Japanese academics and policymakers are also pushing for a shift from “monocentric concentration” to “multi-core concentration.” Unlike focusing solely on Tokyo, this concept advocates developing multiple urban and industrial hubs across the country. These regional “core cities” would help spread risk, sustain essential services and jobs, and enable a more balanced use of national land and resources.
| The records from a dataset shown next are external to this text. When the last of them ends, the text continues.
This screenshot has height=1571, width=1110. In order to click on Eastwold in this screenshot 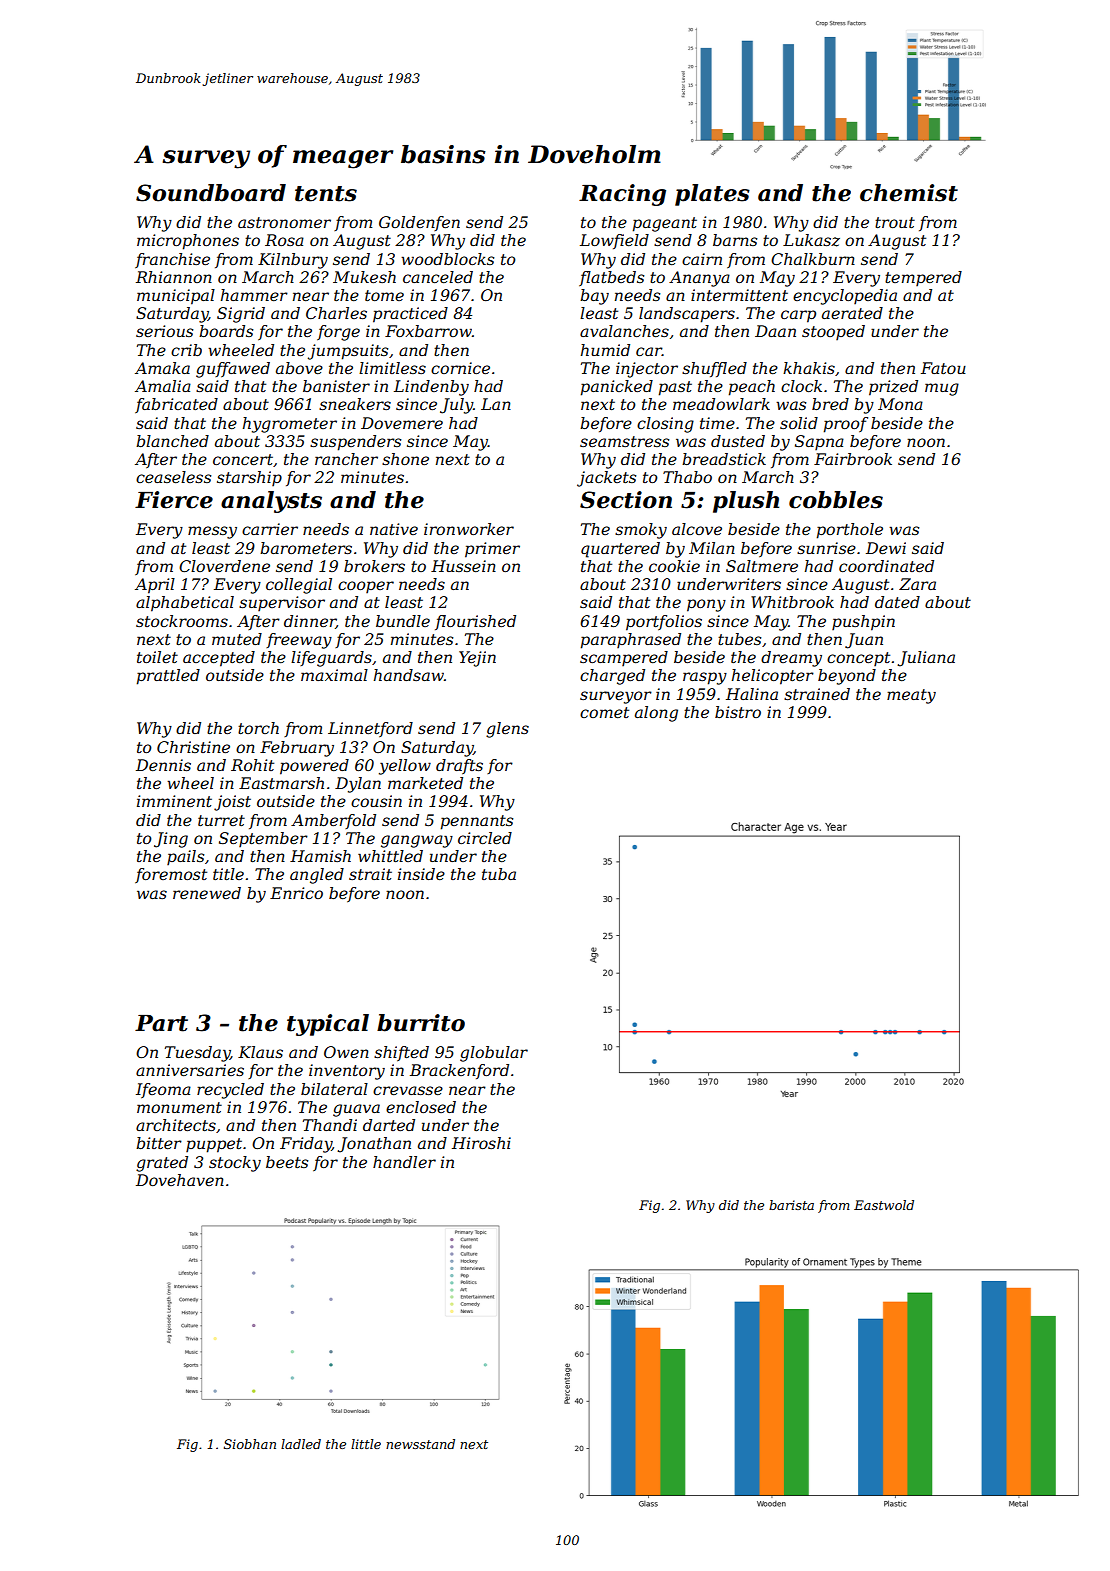, I will do `click(884, 1205)`.
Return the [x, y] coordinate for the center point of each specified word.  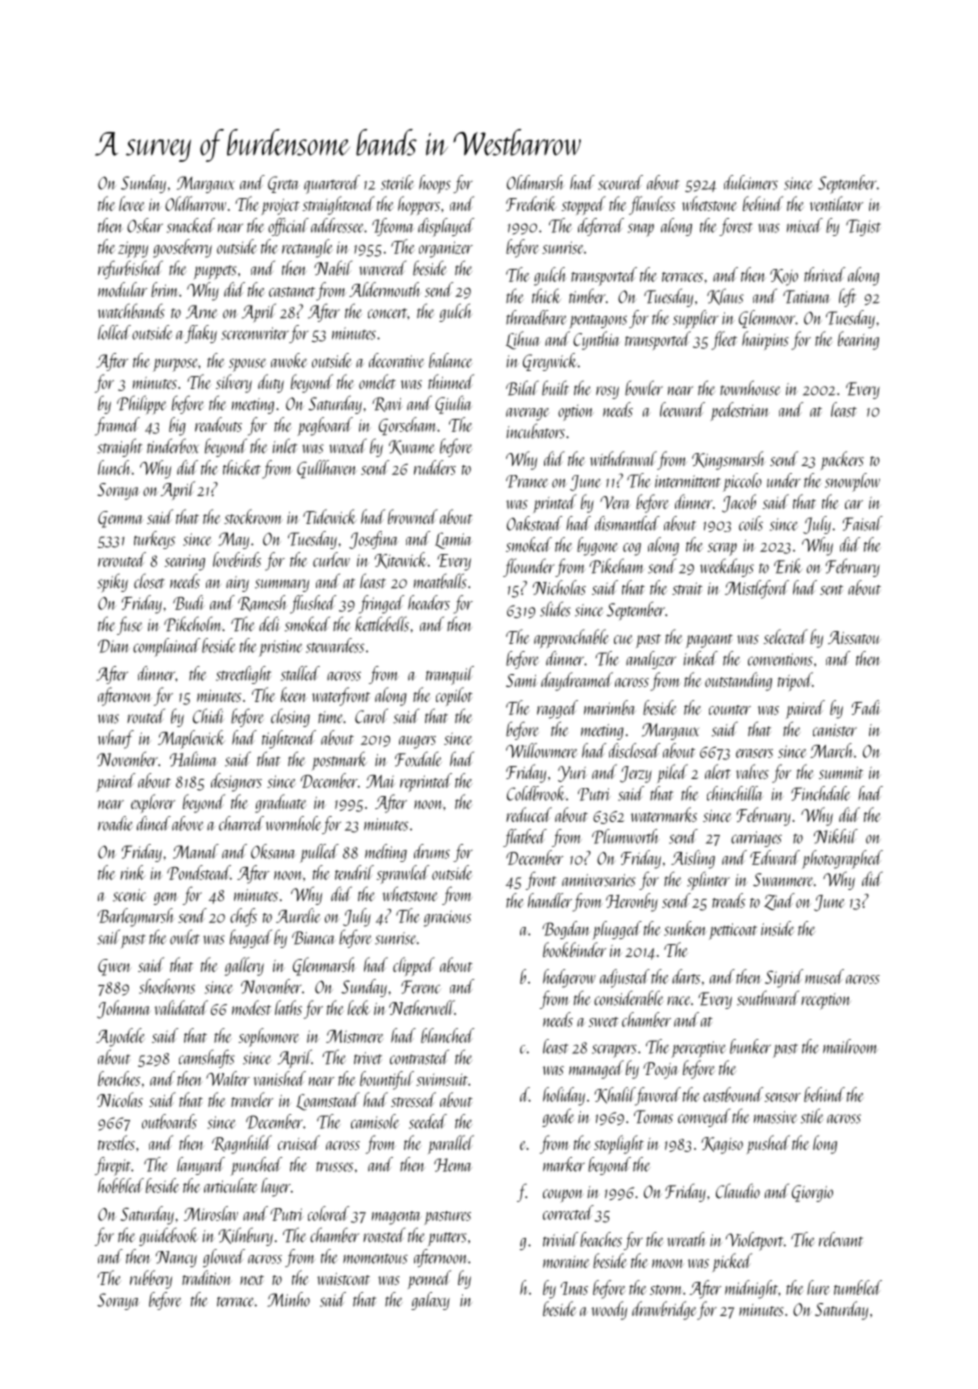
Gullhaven [327, 469]
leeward [682, 409]
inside [777, 928]
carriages [756, 839]
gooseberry [182, 248]
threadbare [536, 317]
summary [282, 585]
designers [236, 782]
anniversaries [599, 880]
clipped [414, 966]
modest [251, 1007]
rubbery [151, 1279]
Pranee [527, 481]
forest [736, 227]
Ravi [387, 404]
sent [831, 590]
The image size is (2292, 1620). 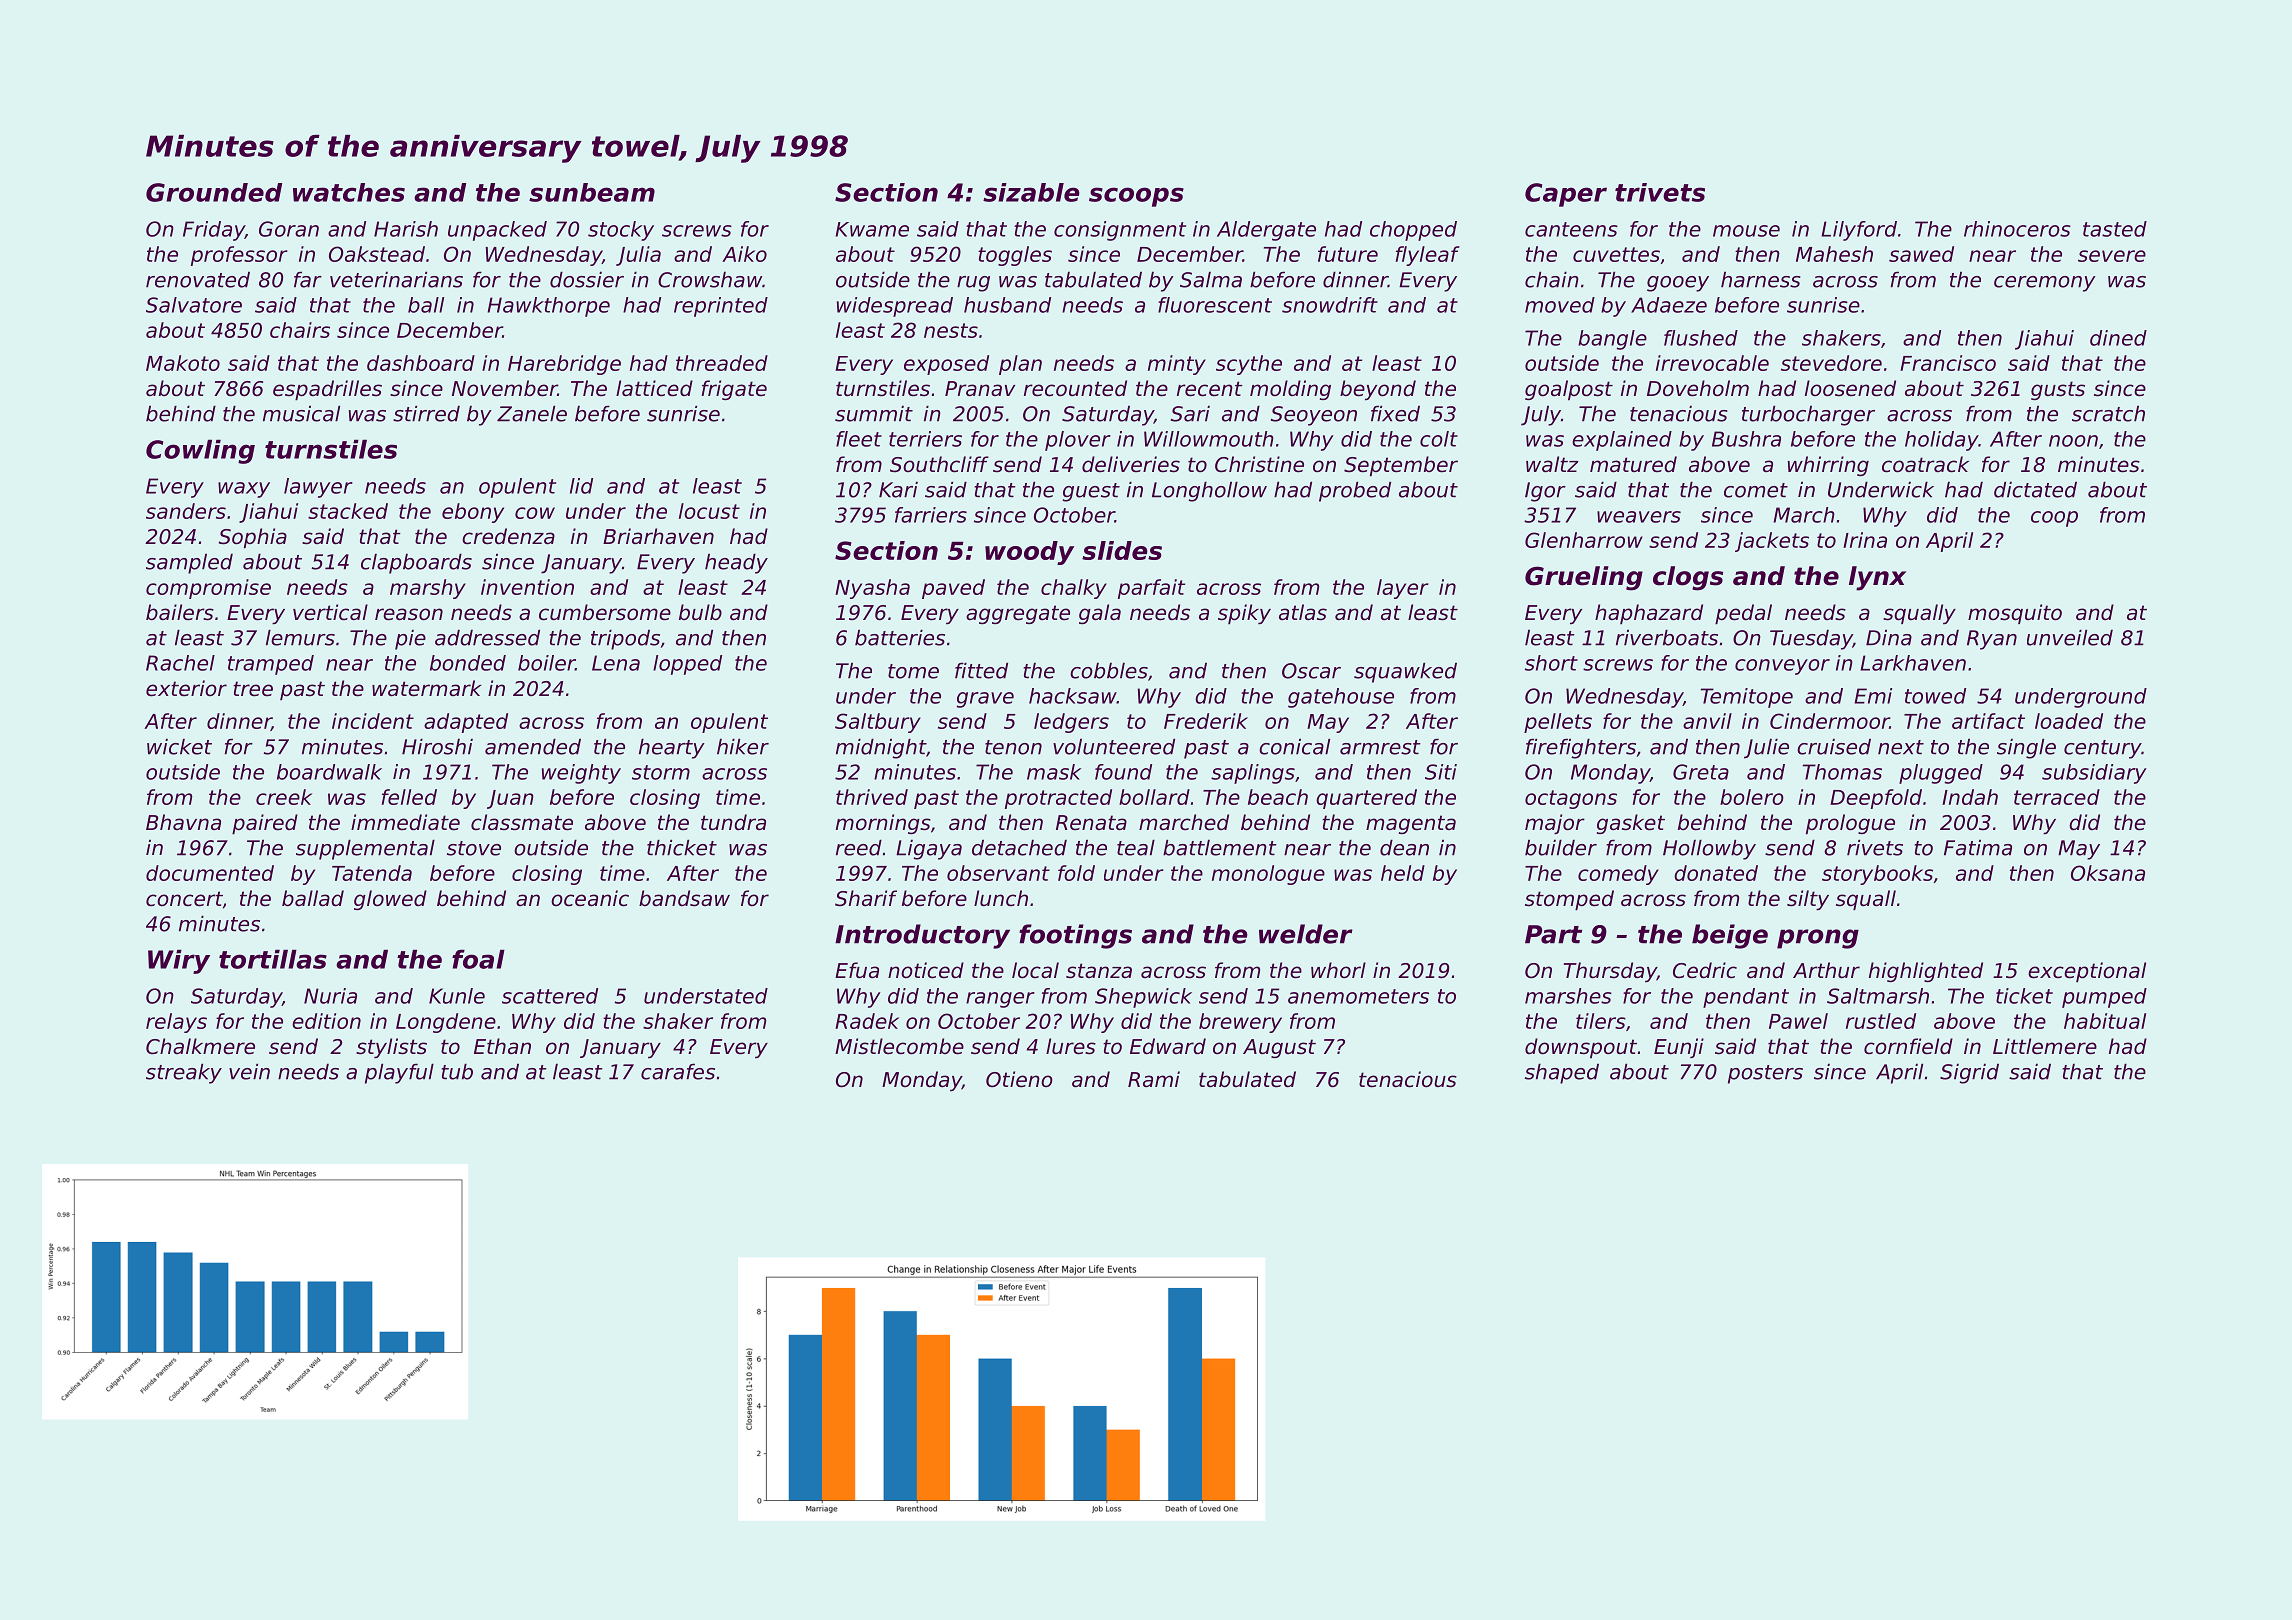 What do you see at coordinates (214, 192) in the screenshot?
I see `Grounded` at bounding box center [214, 192].
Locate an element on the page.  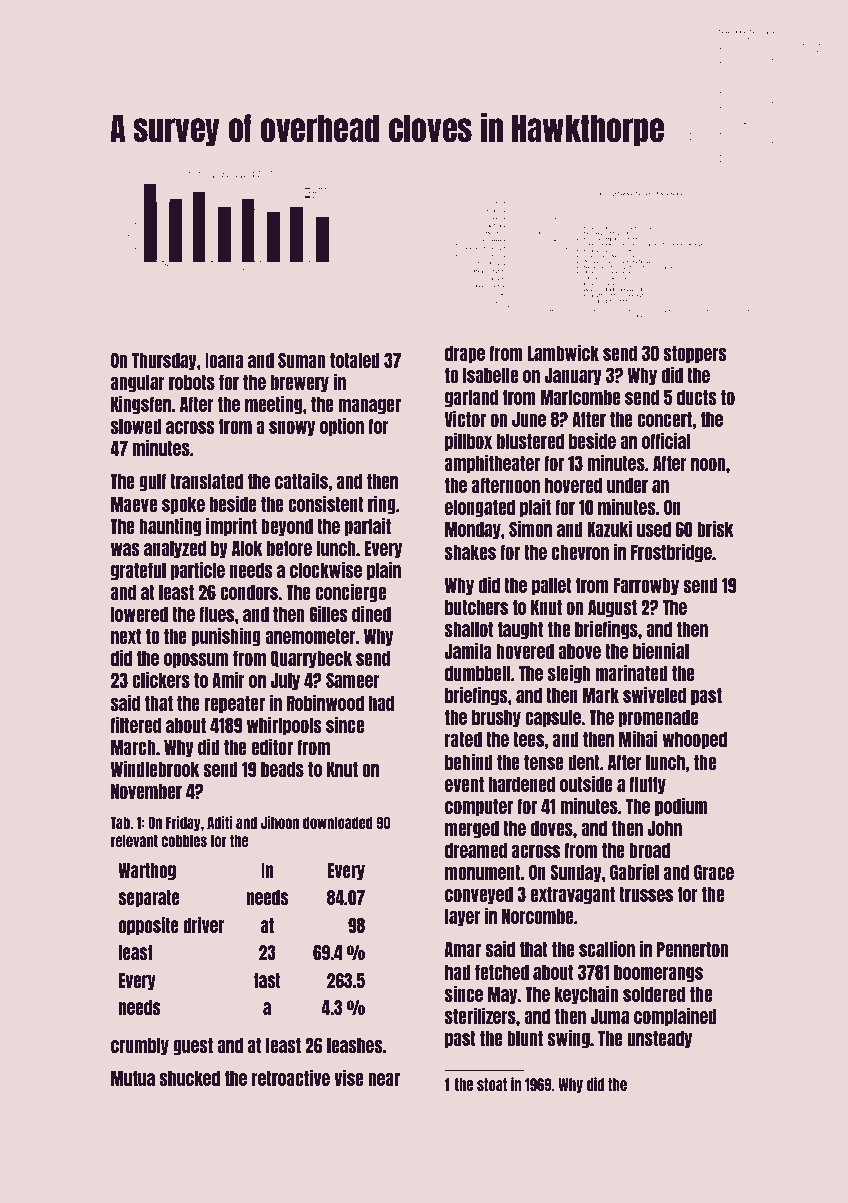
Isabelle is located at coordinates (490, 375).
However, attracting population is no easy task. Take Ehime Prefecture, for example: in 2023, it attracted 6,910 new residents, a drop of 344 from the previous year, and short of its 7,600-person goal. Authorities there believe the post-COVID population rebound to Tokyo, combined with rising competition between regions, contributed to the decline. Furthermore, unmet expectations around housing and job opportunities deterred many from relocating to the prefecture. In response, Ehime officials plan to boost the region’s appeal by organizing migration expos in central Japan and producing promotional videos featuring celebrities.

“The land is the body of the nation… and apart from primitive organisms, no living being thrives with only one overdeveloped organ—nor should a country,” wrote the student newspaper of Kyungpook National University in Korea, highlighting the importance of balanced regional development. According to the latest report by the Bank of Korea, despite successive administrations pushing for balanced growth, the ongoing decline of major non-capital cities has exposed the limitations of existing policies. The Bank recommended concentrating social infrastructure, medical and cultural facilities, and public agencies into “hub cities” outside the capital region. By expanding industrial capacity and urban competitiveness in these areas, Korea could counteract the unchecked sprawl of its capital.

The Korea Research Institute for Human Settlements also proposed differentiated birth rate policies for the capital and non-capital regions. In the capital, policies should focus on building child-friendly public rental housing. In non-capital regions, instead of simply trying to attract corporate investment, the focus should shift toward offering a diverse range of jobs that appeal to youth and women.